Intrusion detection system is a device or software application that monitors a network of systems to identify any malicious activity or policy violations. In order to identify intrusions or normal activity, IDS would consider different network-related features such as source address, protocol and flag. The major challenge for any intrusion detection model is to achieve maximum accuracy with minimal false alarms. The aim of this paper is to identify the critical features required in the construction of intrusion detection model, thereby achieving the maximum accuracy. The model utilizes an ensemble approach of classifiers with minimum complexity to overcome the issues in the existing ensemble-based intrusion detection models. In this paper, Chi-square feature selection and the ensemble of classifiers such as support vector machine (SVM), modified Naive Bayes (MNB) and LPBoost are utilized to develop an intrusion detection model.
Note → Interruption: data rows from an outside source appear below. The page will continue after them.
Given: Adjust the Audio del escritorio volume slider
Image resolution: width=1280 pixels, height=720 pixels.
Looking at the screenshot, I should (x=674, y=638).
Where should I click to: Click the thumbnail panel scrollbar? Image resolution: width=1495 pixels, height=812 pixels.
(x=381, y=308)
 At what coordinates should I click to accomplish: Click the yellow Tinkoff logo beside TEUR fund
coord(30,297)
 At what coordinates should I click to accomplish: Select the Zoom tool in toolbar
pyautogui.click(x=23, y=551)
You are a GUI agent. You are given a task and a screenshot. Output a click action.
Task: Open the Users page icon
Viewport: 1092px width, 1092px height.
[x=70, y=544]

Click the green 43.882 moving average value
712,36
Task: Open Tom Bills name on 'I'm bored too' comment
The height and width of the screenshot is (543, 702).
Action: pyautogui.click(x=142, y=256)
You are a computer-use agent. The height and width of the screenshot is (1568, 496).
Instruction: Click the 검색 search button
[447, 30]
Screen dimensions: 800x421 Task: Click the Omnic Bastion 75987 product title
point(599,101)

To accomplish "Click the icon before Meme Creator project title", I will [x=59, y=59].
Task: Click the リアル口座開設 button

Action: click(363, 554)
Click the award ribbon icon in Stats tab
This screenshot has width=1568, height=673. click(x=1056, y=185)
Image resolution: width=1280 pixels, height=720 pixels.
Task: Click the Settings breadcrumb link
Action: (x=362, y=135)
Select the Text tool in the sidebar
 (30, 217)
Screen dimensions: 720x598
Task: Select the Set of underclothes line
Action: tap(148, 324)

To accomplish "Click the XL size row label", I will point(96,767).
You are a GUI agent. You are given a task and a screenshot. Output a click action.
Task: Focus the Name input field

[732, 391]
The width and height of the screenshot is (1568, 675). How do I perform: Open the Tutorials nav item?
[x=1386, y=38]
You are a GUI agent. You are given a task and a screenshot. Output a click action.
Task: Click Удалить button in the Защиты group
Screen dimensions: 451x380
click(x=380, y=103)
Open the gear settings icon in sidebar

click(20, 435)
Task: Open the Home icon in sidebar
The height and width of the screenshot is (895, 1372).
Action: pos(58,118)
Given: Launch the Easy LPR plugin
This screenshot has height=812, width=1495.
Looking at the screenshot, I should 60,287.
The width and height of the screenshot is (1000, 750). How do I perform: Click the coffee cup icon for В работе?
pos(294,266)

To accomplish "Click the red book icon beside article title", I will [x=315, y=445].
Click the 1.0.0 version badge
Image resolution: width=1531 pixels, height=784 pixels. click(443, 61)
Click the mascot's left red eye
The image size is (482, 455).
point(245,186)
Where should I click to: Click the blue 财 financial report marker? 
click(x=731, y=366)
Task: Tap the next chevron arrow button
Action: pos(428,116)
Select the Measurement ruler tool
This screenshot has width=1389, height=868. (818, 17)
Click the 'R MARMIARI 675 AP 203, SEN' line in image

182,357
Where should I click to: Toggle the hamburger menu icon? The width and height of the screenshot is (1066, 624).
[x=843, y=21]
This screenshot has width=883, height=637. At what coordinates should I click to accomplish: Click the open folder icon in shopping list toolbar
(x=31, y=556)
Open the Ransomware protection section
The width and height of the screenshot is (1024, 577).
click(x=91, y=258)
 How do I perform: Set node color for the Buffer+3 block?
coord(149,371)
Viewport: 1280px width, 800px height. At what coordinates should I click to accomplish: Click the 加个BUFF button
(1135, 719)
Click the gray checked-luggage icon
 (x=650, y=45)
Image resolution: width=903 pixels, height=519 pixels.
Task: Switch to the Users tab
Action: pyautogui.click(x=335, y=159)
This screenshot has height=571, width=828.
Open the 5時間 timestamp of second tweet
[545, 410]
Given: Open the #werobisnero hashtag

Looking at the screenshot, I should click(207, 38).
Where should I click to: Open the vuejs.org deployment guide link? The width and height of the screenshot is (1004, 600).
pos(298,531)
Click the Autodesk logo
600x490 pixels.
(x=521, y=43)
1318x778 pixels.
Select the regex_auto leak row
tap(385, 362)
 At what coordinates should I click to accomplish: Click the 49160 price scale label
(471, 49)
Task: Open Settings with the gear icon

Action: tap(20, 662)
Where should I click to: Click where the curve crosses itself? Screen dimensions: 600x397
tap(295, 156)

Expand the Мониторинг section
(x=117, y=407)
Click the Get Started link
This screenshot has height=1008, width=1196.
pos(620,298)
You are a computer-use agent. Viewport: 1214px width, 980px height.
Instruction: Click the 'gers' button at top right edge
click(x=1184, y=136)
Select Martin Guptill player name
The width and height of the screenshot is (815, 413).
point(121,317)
The motivation for selecting Chi-square feature selection is that they rank the features based on the statistical significance test and consider only those features that are dependent on the class label. Supervised classifiers are highly consistent and produce precise results as the use of training data improves the ability to distinguish between classes with similar features. Experimental results indicate high accuracy in comparison with base classifiers by the ensemble of LPBoost. As there is a huge class imbalance present in the network traffic, the prediction of the class label by a majority voting of SVM, MNB and LPBoost is an optimal solution in preference to reliance on a single classifier.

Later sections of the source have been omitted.